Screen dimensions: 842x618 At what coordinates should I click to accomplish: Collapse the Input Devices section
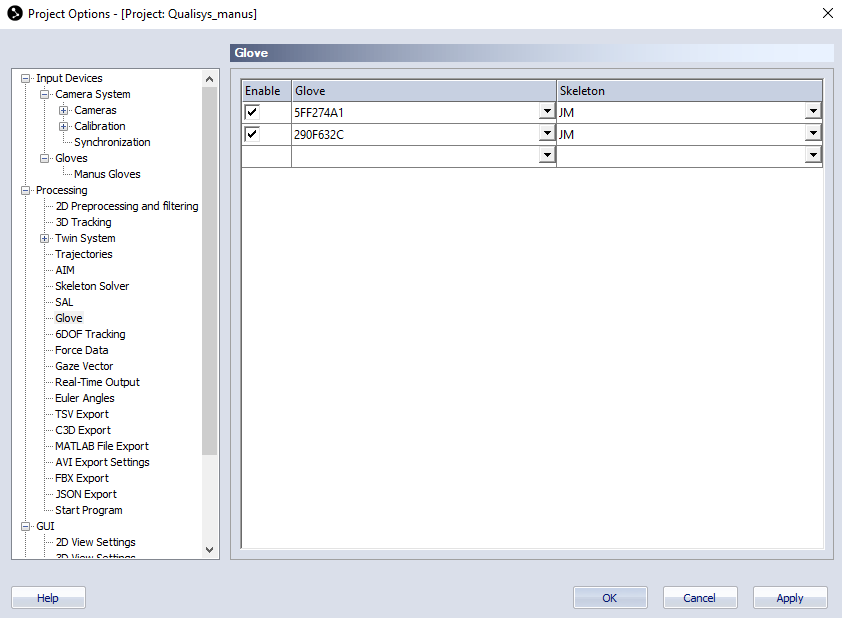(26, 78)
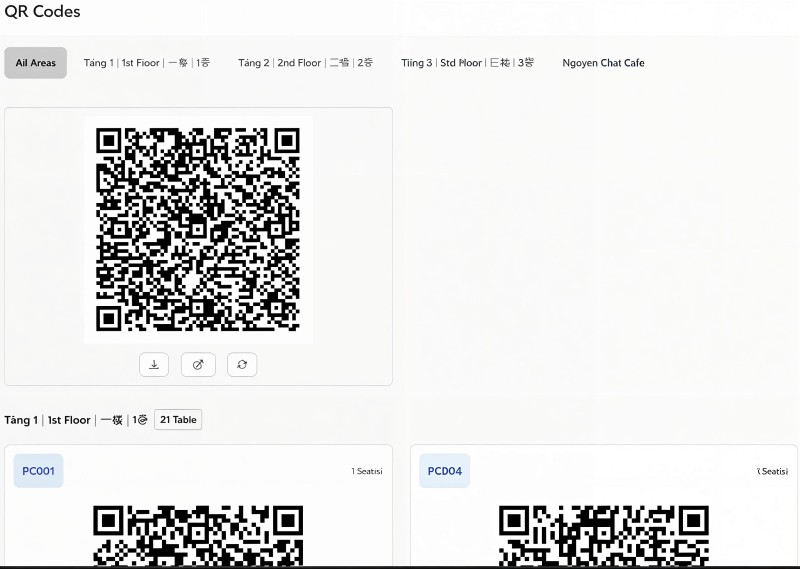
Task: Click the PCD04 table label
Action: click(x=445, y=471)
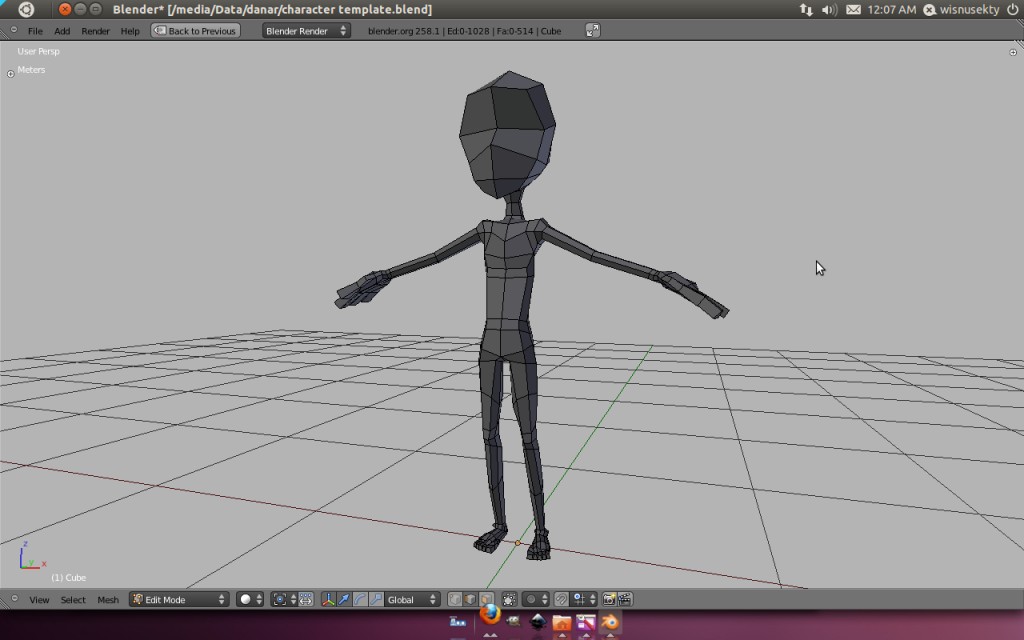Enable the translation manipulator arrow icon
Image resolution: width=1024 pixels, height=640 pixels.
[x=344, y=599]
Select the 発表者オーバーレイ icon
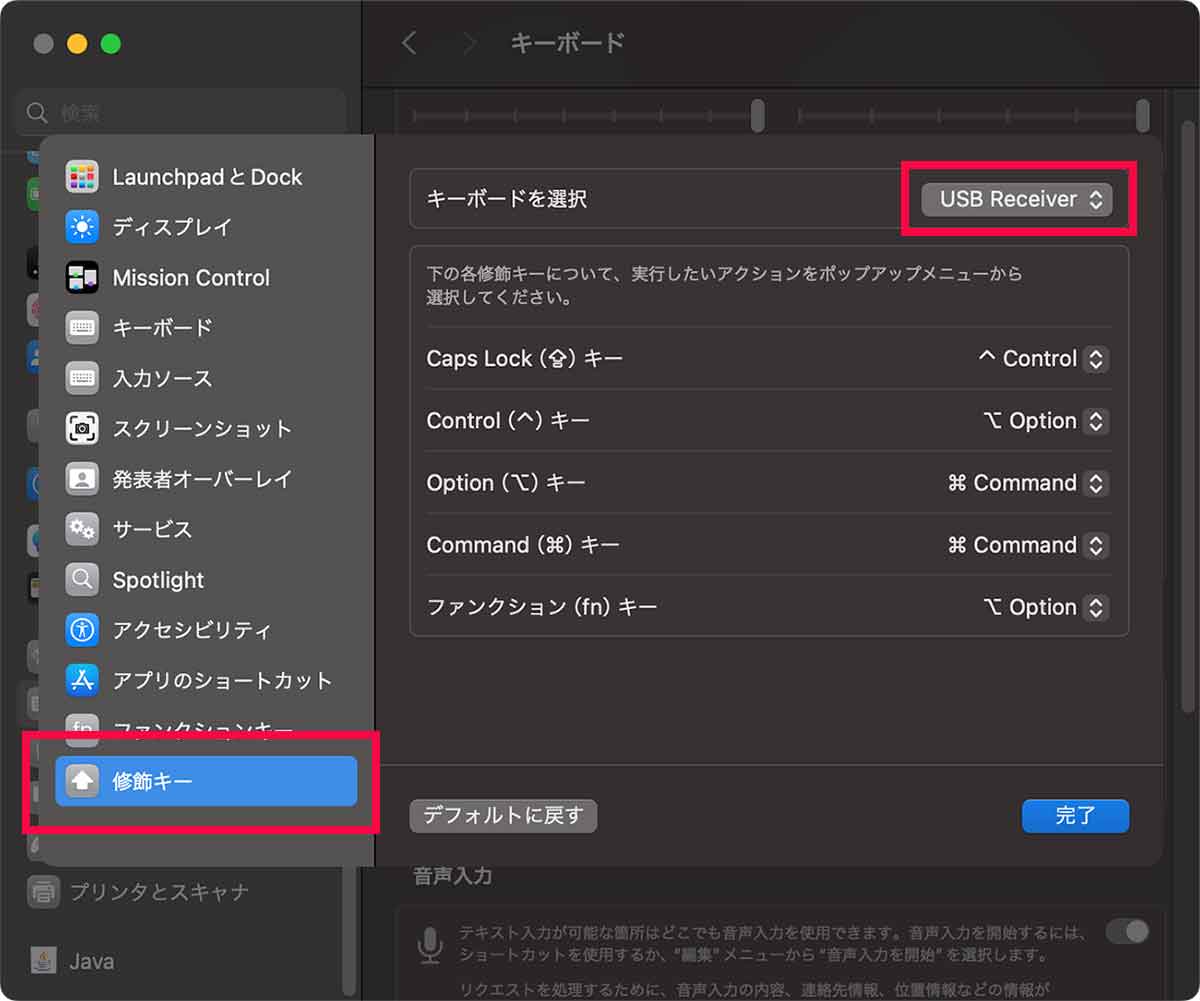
:::::
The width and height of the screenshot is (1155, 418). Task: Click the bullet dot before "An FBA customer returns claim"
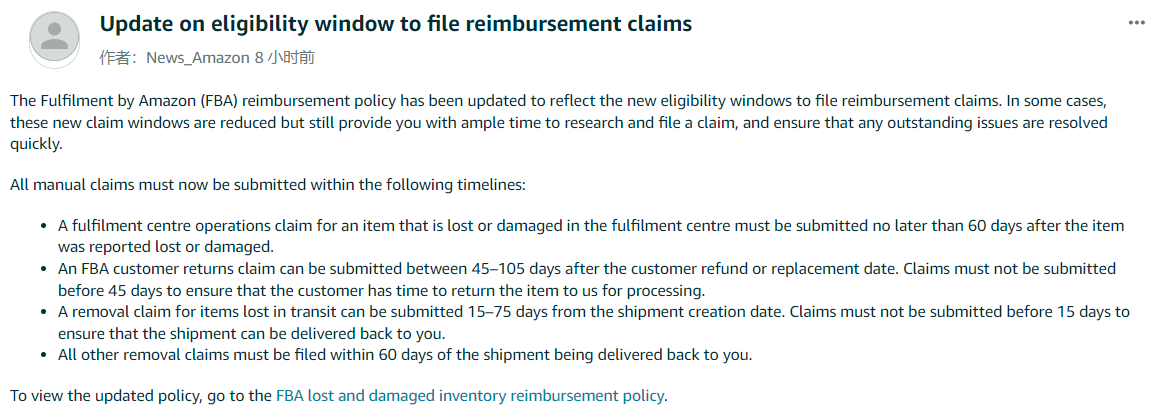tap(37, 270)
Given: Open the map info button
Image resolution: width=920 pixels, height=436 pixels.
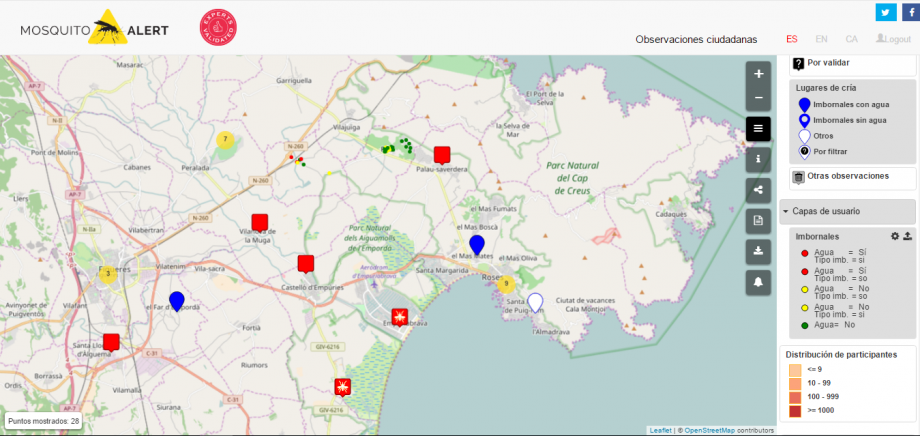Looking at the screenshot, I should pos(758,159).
:::::
» PROBLEM
Rewrite the items from the line with "Given: Open the map info button" up to and including the line with "Looking at the", putting "layer settings button" in place of "map info button" and keeping everything else the same. Leave the pictures out of your answer.

» SOLUTION TO THIS PROBLEM
Given: Open the layer settings button
Image resolution: width=920 pixels, height=436 pixels.
Looking at the screenshot, I should pos(758,159).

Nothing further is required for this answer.